Skoro historia sztuki możliwa jest jedynie jako dyskursywna analiza wypowiedzi o obrazach, konkretne przedmioty tych wypowiedzi są równie ważne jak język. Leśniak podkreśla w wielu miejscach „materialność” propozycji Didi-Hubermana, akcent, jaki francuski myśliciel kładzie na opis konkretnych dzieł. Na podstawie materialnej, taktylnej relacji z obrazem Didi-Huberman zauważa pęknięcia w pojęciu obrazu jako całości; materia sztuki zaprzecza syntetycznemu ujęciu obrazu jako medium reprezentacji. Jak np. w analizie „Upadku Ikara” pędzla Brueghela – miejscem rozdarcia są białe plamy farby. Nie da się zawyrokować jednoznacznie, które z nich reprezentują chmury, a które morską pianę. Marginalizowane przez ikonologiczne analizy takie świadectwa niestabilności obrazu stanowią esencję historii sztuki w interpretacji Didi-Hubermana. Na owych punktach rozdarcia, związanych z materialnym bytowaniem obrazu, zasadza się istota wizualności – jednej z najważniejszych kategorii dla projektu Didi-Hubermana: „Wizualność obrazu komplikuje jego status poznawczy i narusza strukturę wiedzy”. Wizualność skontrastowana jest z widzialnością, która „jest ściśle związana z wiedzą i reprezentacją”. Wizualność warunkuje zmysłowe postrzeganie obrazu, biorące pod uwagę materię dzieła. Na marginesie, szkoda, że w publikacji nie dołączono reprodukcji dzieł, których dotyczy tekst.

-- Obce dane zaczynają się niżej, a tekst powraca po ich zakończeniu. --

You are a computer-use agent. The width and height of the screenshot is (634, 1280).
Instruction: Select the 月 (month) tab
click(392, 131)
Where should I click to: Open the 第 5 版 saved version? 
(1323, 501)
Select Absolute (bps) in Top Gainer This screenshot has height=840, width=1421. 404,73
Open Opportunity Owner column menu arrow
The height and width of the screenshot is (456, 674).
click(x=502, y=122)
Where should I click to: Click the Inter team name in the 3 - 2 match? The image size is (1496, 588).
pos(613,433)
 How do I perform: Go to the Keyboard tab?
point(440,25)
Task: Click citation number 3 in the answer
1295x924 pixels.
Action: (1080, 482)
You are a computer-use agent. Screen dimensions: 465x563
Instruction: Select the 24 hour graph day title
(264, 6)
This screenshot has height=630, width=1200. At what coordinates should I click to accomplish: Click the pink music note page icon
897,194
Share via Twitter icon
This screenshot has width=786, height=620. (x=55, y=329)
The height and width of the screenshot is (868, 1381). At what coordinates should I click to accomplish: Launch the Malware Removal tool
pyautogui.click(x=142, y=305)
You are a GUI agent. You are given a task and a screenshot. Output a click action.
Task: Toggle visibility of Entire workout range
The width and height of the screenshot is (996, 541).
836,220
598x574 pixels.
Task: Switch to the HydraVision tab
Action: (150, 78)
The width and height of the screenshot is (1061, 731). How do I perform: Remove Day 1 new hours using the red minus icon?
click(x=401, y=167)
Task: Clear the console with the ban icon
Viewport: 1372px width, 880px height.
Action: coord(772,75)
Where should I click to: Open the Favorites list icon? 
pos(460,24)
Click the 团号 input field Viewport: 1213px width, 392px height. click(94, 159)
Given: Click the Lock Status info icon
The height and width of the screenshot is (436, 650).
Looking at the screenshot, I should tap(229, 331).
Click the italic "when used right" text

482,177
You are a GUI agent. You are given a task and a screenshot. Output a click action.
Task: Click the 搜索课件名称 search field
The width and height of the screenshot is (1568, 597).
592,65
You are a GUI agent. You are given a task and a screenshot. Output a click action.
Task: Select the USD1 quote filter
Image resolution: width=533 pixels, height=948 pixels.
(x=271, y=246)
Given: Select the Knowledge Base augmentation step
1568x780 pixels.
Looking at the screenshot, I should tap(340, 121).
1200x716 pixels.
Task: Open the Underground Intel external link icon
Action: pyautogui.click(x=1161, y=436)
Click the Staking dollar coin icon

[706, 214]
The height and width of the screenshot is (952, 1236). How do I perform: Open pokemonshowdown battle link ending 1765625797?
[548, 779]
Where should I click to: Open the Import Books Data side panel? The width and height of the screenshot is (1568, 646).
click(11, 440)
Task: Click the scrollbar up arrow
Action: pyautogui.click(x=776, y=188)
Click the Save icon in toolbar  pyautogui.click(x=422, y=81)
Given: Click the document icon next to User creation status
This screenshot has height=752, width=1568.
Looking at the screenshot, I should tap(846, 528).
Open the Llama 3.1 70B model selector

Leśniak w trzech rozdziałach „Płynnego obrazu” wnikliwie opisuje trzy figury dyskursu Didi-Hubermana: obraz senny, oparty na inspiracji psychoanalitycznej; obraz anachroniczny, zakłócający linearne postrzegani historii i wprowadzający kategorię montażu, wreszcie przetrwanie obrazu, koncept powstały na bazie refleksji Aby’ego Warburga, a odnoszący się do pęknięcia w ewolucyjnej wizji historii, jakie wprowadzają opisane przez antropologa E.B. Taylora kulturowe świadectwa poprzednich etapów rozwoju. Owe trzy figury niezmiennie odsyłają do podstawowych dla Didi-Hubermana pojęć, jakimi są zmienność, płynność, niestabilność i nieprzejrzystość obrazu, a co za tym idzie – również dyskursu historii sztuki. Leśniak wskazuje też na głównych inspiratorów myśli Didi-Hubermana, do których należą przede wszystkim Aby Warburg i Walter Benjamin. Studium polskiego autora jest dogłębne i rzetelne, świadczy o niekwestionowanej znajomości przez Leśniaka wszystkich pism Didi-Hubermana, swobodnie cytowanych w różnych miejscach książki. Polski historyk sztuki oprócz przybliżenia projektu Didi-Hubermana dokonuje też poszerzonych analiz intelektualnych kontekstów, w których porusza się autor „Obrazów mimo wszystko”. Czytelnik otrzymuje więc szczegółową panoramę archeologii wiedzy o obrazie, dokonanej niejako na marginesie archeologii dyskursu Didi-Hubermana.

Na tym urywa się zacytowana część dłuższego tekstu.